How long this process takes depends on three things: the age of introduction to the Erins, the amount of raw magic they are exposed to during their time in the Erins, and how long they spend there at a stretch.

    1) Age of Introduction: A full-grown adult would change into a hobgoblin much more quickly than a teenager, who would in turn change more quickly than a twelve-year-old. A child below twelve stands a good chance of never changing at all; a person above twenty-five wouldn’t stand a chance.
    2) Exposure to raw magic: Every act of magic performed on a human incrementally alters that person into a hob. If your character has been glammed even once, the process has already been started. Glamourie, travelling via circle, being cursed or blessed, accepting and using magical gifts, and above all eating indigenous plants or fruits will all accelerate this process.
    3) Time spend in the Erins: Returning to the outside world will cause the hobbing process to go into remission. Returning to the Erins will invariably react the process once more. One could spend, say, a year in the Erins, leave, and the hobbing would nullify. However, returning to the Erins will reactivate it.

So the critical question is, how long does it take?

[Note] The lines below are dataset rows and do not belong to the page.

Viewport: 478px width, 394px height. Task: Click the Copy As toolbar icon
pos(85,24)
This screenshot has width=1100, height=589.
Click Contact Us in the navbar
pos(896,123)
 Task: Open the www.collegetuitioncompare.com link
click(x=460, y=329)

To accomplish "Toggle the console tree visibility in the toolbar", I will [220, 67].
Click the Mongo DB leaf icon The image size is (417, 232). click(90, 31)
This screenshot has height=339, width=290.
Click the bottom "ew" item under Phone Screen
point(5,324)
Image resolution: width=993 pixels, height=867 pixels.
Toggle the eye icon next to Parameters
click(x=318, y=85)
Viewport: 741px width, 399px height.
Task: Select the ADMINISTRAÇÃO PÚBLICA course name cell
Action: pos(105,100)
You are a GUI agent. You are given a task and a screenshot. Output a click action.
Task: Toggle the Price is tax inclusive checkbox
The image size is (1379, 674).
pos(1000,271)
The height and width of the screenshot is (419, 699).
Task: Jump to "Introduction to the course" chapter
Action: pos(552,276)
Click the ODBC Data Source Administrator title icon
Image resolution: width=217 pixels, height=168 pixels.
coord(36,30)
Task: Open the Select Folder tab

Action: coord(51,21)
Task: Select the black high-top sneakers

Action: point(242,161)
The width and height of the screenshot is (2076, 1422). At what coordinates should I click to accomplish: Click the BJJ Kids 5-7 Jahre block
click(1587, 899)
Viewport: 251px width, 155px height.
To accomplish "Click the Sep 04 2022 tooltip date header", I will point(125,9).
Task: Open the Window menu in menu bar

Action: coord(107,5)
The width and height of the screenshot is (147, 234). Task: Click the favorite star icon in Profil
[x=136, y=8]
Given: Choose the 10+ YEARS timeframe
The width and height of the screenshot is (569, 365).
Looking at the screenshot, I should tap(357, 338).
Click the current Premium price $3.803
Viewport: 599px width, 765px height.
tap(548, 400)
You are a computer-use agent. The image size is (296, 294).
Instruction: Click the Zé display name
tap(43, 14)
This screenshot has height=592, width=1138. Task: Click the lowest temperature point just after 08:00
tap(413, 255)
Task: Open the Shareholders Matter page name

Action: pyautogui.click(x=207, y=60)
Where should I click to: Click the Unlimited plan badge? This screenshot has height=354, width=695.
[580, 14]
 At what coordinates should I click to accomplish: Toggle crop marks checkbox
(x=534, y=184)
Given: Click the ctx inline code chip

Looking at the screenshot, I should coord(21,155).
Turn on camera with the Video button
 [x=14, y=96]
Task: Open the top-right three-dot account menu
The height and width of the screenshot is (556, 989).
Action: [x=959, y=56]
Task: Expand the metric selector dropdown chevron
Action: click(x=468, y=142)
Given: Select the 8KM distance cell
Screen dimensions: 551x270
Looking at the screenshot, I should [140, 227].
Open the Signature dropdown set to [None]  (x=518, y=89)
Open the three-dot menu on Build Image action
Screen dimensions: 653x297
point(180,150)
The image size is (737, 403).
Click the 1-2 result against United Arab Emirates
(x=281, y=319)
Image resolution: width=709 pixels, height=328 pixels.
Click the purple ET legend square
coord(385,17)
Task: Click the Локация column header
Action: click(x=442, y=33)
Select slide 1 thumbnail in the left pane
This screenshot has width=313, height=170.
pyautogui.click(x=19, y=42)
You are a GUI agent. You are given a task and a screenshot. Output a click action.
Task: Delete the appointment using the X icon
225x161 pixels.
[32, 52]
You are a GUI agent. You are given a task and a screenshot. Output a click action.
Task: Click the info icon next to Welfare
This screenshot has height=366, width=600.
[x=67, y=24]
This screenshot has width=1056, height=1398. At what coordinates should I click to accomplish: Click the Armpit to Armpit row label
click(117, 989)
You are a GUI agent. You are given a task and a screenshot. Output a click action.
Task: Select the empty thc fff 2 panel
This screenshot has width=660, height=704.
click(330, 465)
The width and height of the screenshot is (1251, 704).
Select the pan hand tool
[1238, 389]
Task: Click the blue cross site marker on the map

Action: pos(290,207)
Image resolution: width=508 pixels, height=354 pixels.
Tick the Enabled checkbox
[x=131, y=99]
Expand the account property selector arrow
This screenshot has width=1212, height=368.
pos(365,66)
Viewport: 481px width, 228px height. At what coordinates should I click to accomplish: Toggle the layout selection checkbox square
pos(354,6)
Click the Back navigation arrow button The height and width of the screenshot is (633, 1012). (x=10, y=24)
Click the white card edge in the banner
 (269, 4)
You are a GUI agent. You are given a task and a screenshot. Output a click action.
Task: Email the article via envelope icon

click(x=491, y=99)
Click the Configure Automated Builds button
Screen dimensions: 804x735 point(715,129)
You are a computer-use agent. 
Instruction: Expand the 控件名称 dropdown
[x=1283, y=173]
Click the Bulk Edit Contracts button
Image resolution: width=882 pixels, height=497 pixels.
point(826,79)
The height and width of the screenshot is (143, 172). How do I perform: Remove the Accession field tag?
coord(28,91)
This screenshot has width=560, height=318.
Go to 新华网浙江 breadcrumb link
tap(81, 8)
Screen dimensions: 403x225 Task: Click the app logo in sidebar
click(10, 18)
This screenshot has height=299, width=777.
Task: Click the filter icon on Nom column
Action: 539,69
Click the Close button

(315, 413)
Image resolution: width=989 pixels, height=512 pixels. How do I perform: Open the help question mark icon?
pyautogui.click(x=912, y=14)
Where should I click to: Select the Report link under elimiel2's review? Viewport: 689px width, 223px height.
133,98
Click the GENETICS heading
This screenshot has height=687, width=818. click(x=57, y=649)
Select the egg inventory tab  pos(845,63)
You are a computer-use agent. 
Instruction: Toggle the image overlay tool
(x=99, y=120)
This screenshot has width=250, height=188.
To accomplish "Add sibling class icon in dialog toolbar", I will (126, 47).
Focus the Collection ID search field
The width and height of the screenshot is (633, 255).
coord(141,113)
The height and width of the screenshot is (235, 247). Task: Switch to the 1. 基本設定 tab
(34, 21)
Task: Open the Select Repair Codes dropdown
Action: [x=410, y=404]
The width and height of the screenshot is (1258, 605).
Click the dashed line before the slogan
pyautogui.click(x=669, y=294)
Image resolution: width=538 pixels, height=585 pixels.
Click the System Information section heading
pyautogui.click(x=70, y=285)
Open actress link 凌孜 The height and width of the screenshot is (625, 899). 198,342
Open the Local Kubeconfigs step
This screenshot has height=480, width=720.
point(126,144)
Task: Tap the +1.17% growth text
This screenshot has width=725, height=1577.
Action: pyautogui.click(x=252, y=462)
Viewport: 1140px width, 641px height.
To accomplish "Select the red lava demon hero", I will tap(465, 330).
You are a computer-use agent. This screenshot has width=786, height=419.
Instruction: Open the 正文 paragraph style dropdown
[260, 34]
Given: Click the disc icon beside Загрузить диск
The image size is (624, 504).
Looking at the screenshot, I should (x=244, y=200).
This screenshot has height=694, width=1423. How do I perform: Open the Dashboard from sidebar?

For a fully grown human residing permanently in the Erins and exposed to what would be called an ‘base’ amount of magic, only occasionally partaking in foods, gifts, or travel via circle, the time may be anywhere from fifteen to twenty years. That is not fifteen to twenty years before the process starts; it is fifteen to twenty years before it is completed--meaning that your character would spend that entire time both gradually gaining powers and losing her humanity.